#### [WHAT TO DO]
From the records below, pull out each line containing the word "models" and copy it.

#### [INPUT]

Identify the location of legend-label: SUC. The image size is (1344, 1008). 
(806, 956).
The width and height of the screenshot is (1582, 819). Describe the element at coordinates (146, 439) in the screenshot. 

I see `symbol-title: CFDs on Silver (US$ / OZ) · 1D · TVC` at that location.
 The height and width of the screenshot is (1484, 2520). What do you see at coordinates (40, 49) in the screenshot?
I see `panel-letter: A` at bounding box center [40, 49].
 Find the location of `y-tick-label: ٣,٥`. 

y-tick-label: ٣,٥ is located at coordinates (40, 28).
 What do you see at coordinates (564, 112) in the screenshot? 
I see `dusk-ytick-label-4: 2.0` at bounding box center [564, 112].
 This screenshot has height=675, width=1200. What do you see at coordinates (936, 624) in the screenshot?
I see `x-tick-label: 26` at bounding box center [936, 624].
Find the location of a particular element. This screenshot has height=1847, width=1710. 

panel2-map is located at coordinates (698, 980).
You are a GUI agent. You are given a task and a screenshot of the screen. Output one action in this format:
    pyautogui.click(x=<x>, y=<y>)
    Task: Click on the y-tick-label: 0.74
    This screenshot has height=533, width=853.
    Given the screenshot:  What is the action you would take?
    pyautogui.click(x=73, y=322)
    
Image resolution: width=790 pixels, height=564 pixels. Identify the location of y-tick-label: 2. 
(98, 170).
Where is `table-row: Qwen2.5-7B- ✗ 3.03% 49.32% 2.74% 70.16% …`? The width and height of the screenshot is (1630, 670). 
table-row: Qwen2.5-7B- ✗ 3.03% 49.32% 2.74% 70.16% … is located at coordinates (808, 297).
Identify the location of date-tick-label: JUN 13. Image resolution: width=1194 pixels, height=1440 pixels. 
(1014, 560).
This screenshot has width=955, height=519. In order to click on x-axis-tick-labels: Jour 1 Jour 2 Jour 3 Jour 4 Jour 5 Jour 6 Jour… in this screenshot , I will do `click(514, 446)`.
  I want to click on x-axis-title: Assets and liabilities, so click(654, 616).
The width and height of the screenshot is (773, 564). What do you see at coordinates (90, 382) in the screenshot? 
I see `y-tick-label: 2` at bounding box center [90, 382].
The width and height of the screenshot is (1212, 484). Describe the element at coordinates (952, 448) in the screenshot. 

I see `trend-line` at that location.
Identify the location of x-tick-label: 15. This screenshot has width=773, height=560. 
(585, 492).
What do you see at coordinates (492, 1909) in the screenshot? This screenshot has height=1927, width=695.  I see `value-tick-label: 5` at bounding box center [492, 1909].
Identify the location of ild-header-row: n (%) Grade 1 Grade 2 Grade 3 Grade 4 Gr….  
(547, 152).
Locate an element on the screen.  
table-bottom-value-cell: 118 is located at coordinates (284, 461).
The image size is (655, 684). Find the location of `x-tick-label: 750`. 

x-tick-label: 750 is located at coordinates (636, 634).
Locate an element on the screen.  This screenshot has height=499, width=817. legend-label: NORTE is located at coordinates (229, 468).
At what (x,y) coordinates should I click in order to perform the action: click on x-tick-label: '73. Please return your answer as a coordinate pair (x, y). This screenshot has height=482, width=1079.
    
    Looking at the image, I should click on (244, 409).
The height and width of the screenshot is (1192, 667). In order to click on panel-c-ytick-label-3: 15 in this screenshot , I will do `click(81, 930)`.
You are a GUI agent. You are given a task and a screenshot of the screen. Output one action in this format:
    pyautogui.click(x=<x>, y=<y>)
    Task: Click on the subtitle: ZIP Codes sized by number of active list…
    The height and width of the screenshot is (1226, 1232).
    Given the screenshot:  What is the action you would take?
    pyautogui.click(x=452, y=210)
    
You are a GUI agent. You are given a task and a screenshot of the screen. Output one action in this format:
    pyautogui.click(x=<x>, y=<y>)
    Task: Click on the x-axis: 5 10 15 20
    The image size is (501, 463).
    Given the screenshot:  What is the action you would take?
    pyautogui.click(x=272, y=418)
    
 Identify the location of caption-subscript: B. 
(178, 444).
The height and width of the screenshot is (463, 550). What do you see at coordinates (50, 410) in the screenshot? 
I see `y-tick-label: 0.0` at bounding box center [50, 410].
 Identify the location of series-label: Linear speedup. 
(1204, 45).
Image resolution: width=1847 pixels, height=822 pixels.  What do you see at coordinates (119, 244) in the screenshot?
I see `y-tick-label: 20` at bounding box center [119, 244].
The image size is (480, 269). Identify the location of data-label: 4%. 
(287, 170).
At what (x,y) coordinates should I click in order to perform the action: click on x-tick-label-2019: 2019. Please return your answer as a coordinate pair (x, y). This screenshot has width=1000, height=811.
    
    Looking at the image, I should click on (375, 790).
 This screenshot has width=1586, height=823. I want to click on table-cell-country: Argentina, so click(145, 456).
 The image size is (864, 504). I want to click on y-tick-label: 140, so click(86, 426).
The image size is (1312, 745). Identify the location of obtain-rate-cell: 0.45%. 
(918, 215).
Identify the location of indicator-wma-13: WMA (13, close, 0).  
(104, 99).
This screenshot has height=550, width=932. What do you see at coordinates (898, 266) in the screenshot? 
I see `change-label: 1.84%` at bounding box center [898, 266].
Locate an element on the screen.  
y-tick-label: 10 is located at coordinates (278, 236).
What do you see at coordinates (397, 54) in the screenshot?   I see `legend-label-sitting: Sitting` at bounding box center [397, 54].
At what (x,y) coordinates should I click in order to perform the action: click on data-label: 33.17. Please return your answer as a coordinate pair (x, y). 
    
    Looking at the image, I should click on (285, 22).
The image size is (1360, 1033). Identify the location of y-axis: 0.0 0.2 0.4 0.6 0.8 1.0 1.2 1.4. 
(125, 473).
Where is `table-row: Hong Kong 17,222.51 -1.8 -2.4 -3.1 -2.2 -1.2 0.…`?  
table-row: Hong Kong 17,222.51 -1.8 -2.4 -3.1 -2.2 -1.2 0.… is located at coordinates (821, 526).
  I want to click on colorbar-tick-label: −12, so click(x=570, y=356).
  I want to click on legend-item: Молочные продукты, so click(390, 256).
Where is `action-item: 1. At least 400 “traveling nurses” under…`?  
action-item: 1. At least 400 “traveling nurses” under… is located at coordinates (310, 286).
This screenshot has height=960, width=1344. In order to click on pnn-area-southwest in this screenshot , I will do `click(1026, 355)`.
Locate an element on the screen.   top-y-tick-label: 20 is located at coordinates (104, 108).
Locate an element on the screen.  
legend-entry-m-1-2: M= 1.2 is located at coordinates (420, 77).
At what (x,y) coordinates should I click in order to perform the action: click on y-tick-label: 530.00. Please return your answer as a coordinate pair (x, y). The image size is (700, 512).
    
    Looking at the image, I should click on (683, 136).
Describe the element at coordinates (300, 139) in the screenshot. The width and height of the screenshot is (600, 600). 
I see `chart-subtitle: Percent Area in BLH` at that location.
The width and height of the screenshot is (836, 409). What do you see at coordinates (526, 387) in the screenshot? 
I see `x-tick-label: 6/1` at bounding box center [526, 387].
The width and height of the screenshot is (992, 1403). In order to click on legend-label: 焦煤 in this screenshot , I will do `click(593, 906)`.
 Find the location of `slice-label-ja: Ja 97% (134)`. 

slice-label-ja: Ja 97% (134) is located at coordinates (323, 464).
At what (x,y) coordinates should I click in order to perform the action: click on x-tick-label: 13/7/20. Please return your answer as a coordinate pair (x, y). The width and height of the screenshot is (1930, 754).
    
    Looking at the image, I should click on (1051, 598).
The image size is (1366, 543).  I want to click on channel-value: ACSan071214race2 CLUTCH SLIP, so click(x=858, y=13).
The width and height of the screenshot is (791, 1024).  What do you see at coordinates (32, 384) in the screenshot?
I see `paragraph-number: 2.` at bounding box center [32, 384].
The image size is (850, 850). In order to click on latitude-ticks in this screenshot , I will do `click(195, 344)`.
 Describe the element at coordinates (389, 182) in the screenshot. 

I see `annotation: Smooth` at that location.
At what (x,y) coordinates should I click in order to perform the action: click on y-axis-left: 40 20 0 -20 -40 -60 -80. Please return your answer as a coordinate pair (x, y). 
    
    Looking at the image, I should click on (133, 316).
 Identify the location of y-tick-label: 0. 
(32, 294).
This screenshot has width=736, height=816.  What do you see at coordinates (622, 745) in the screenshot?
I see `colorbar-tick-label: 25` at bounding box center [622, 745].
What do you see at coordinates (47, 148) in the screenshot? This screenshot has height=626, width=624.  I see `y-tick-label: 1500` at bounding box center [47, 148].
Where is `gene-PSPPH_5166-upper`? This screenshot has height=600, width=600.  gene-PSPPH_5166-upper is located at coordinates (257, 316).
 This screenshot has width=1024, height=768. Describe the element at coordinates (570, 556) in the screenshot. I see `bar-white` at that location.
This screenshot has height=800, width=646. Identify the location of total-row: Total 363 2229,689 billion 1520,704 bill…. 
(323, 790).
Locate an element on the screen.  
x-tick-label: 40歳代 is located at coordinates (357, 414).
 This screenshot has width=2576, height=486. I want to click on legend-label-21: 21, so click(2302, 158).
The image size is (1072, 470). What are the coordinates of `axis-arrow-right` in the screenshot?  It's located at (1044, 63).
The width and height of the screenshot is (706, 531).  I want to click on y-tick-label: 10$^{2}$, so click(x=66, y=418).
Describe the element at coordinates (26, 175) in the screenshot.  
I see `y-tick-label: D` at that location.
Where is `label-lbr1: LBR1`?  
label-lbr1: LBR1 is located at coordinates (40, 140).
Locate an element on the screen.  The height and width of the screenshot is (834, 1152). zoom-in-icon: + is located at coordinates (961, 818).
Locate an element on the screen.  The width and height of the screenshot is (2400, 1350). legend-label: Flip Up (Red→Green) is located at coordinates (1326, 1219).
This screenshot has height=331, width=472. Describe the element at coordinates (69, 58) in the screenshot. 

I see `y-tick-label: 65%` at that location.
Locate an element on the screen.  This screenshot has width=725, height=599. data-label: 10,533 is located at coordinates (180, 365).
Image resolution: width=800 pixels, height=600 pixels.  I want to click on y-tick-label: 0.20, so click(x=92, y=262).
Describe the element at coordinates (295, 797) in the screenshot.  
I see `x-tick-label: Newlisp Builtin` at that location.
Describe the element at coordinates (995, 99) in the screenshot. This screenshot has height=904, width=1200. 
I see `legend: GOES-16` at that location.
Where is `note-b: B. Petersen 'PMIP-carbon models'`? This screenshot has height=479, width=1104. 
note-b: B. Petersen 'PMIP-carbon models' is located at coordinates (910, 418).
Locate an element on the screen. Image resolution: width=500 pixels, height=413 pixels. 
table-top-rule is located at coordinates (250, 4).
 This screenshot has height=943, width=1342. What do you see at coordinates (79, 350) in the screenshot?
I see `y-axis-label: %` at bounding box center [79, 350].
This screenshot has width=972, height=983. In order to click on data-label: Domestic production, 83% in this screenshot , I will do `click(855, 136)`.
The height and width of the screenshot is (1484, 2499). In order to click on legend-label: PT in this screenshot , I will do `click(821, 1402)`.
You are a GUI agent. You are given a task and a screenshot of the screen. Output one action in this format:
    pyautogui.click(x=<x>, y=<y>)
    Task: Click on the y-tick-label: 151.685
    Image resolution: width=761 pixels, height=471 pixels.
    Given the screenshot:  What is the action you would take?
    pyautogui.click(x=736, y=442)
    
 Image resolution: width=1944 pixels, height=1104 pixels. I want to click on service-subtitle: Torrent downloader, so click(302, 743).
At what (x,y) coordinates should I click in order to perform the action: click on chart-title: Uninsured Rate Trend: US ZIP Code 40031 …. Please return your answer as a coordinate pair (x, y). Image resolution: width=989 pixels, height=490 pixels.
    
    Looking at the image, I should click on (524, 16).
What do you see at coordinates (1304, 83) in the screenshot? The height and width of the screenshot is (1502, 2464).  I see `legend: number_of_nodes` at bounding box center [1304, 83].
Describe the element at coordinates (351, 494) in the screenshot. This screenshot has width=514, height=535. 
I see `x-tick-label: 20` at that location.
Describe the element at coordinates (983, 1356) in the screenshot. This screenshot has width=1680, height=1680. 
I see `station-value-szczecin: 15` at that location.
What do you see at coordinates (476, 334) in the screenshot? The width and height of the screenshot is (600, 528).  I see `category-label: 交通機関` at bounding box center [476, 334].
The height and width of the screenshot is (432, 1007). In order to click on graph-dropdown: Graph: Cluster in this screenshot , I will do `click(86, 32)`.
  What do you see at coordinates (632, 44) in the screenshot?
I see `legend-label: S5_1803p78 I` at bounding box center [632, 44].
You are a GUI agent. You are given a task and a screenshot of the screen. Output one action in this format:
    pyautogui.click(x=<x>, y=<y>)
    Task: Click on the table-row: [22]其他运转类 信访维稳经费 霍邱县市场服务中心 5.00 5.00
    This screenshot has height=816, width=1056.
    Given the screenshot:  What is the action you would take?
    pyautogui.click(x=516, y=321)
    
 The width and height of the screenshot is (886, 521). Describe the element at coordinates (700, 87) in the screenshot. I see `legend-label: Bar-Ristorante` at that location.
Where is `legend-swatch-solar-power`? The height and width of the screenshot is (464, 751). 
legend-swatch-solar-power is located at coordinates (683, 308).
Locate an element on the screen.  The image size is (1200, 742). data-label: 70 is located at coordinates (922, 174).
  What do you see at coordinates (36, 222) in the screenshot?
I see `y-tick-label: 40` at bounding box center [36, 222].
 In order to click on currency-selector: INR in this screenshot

#### [SOLUTION TO THE PROBLEM]
Where is `note-b: B. Petersen 'PMIP-carbon models'`? This screenshot has height=479, width=1104. 
note-b: B. Petersen 'PMIP-carbon models' is located at coordinates (910, 418).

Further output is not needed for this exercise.